### TASK OBJECTIVE
Duplicate the stretch of the records from the beginning through the line that contains "Action: (x=814, y=335)", keeping every character the same.

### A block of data

____________

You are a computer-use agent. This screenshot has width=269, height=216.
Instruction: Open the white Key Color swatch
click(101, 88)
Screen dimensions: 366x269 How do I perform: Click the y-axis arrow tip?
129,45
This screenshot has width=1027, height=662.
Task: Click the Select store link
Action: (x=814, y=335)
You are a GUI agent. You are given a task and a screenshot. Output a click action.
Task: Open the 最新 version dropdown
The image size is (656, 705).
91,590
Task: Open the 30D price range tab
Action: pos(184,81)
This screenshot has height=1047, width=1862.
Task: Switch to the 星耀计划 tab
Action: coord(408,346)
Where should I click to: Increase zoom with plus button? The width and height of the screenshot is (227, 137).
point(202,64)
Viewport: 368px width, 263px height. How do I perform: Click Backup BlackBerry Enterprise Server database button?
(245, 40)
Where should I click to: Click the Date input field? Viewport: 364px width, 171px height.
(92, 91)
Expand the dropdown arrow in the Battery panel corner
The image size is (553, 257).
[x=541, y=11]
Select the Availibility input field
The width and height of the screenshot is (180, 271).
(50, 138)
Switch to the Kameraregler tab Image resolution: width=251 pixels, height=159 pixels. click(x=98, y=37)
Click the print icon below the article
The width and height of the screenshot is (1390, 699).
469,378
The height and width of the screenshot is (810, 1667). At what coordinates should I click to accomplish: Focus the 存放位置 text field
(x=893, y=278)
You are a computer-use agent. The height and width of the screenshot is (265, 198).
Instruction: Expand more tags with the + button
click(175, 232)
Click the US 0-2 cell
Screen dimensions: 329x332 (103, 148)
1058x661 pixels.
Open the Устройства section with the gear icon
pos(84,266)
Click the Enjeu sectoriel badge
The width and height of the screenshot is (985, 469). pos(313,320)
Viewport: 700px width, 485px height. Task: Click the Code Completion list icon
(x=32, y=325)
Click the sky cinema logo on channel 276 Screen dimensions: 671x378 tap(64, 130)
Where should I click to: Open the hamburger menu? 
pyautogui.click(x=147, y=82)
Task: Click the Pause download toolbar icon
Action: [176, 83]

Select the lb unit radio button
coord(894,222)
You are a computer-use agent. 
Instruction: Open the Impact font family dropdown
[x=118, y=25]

____________

### COMPLETED TASK
You are a computer-use agent. This screenshot has width=269, height=216.
Instruction: Open the white Key Color swatch
click(101, 88)
Screen dimensions: 366x269 How do I perform: Click the y-axis arrow tip?
129,45
This screenshot has width=1027, height=662.
Task: Click the Select store link
Action: (x=814, y=335)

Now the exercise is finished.